- **VOTRE OBJECTIF**
Recopiez à l'identique les lignes ci-dessous, en commençant par celle qui contient « You are a computer-use » et en terminant par celle qui contient « coord(48,42) », ces deux lignes incluses, et seulement celles-ci. N'incluez pas les images dans votre réponse.
══════════════════════════════
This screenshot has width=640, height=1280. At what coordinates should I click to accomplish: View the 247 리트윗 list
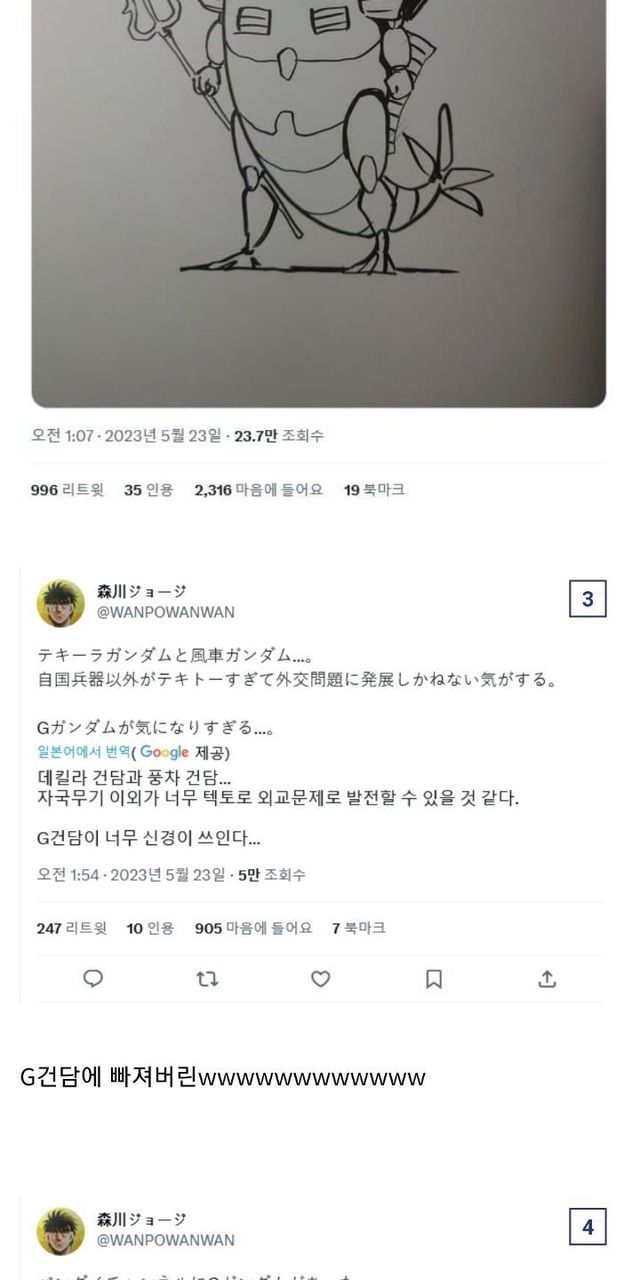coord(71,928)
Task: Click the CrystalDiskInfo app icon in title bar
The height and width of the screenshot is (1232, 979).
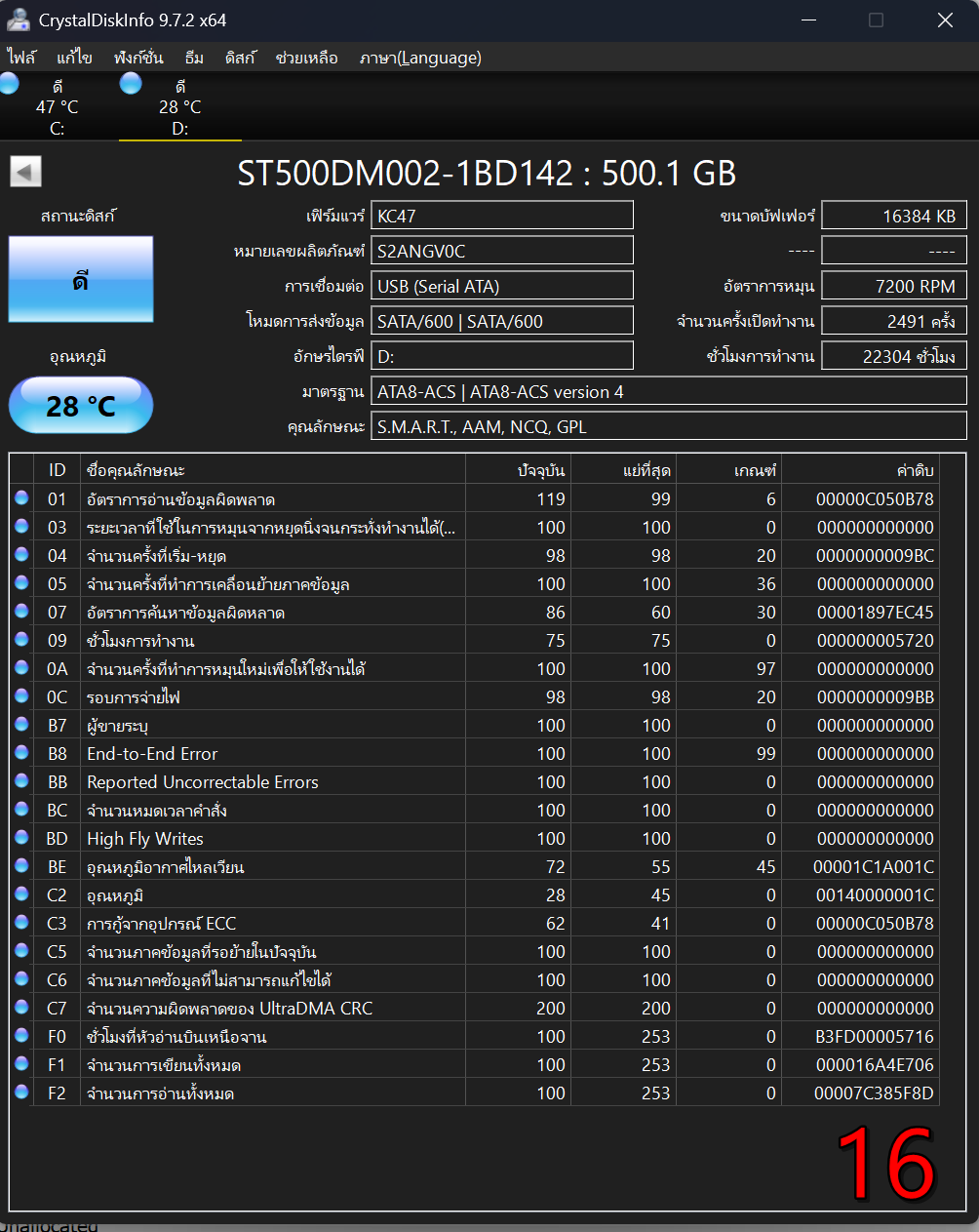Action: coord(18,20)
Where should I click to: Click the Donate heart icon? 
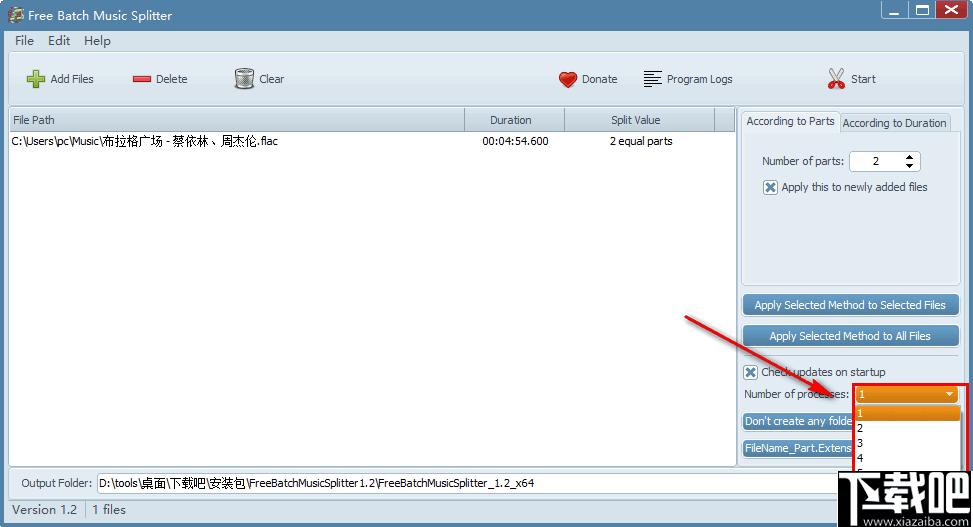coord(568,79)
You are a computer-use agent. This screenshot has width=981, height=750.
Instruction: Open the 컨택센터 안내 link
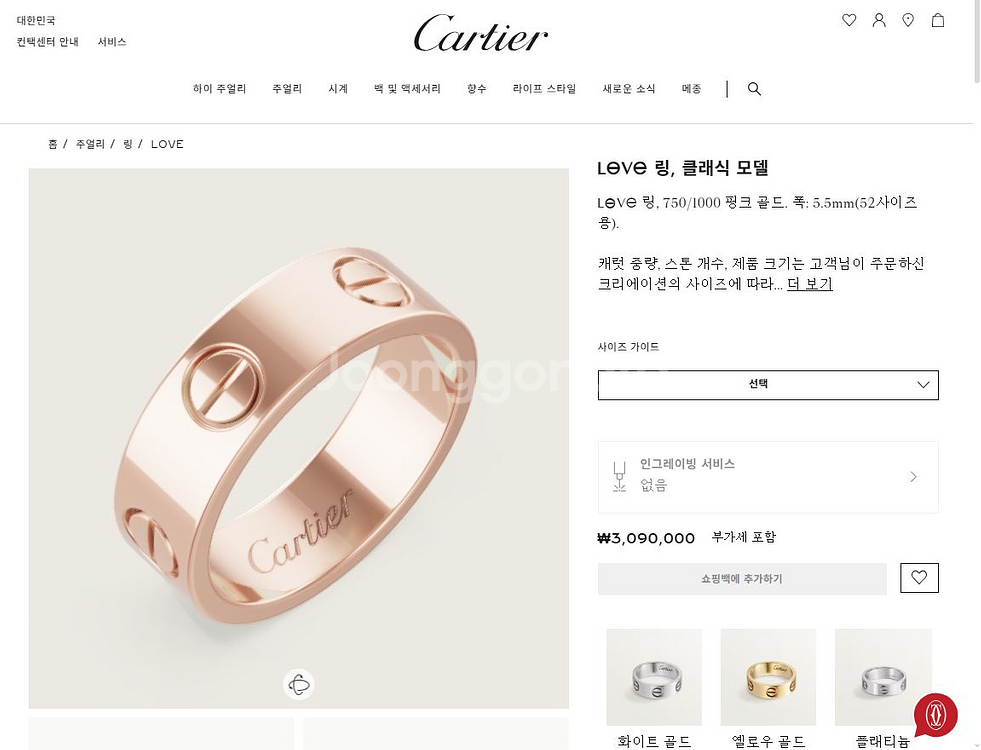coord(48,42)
══════════════════════════════
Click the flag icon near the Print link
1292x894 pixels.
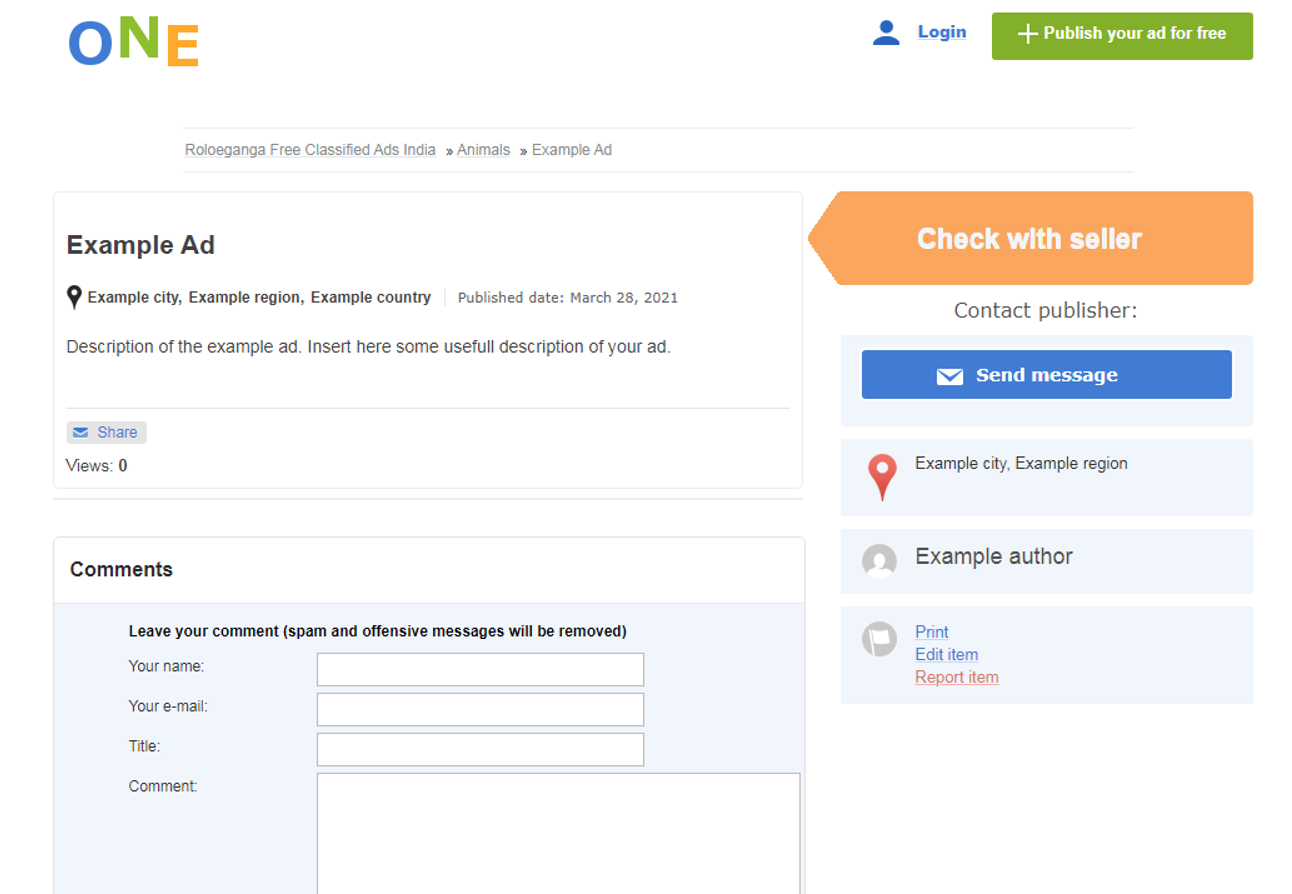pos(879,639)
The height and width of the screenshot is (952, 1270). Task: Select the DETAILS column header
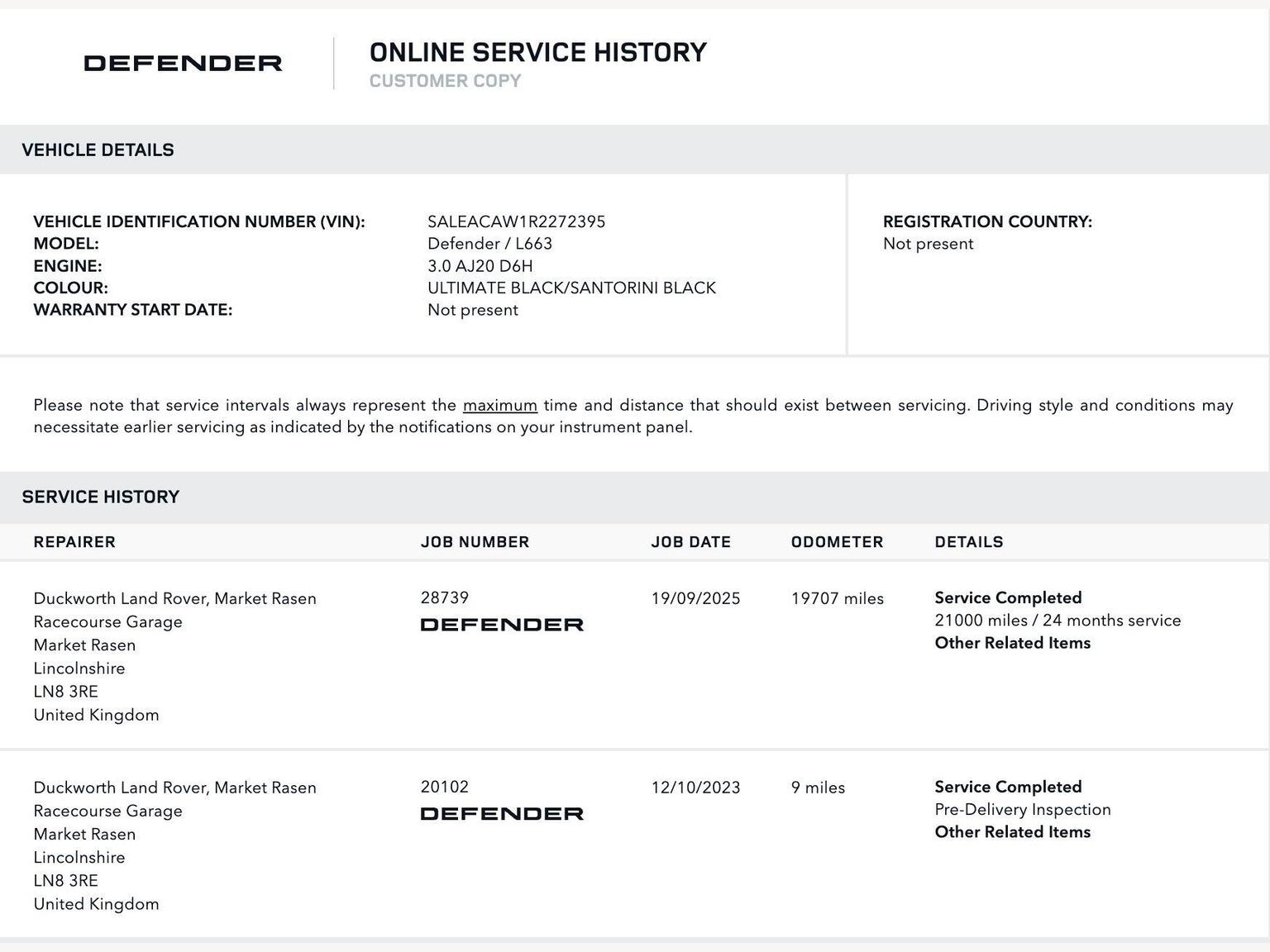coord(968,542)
══════════════════════════════
- **RÉPONSE ATTENDUE**
You are a computer-use agent. This screenshot has width=981, height=750.
Instruction: Open the 컨택센터 안내 link
coord(48,42)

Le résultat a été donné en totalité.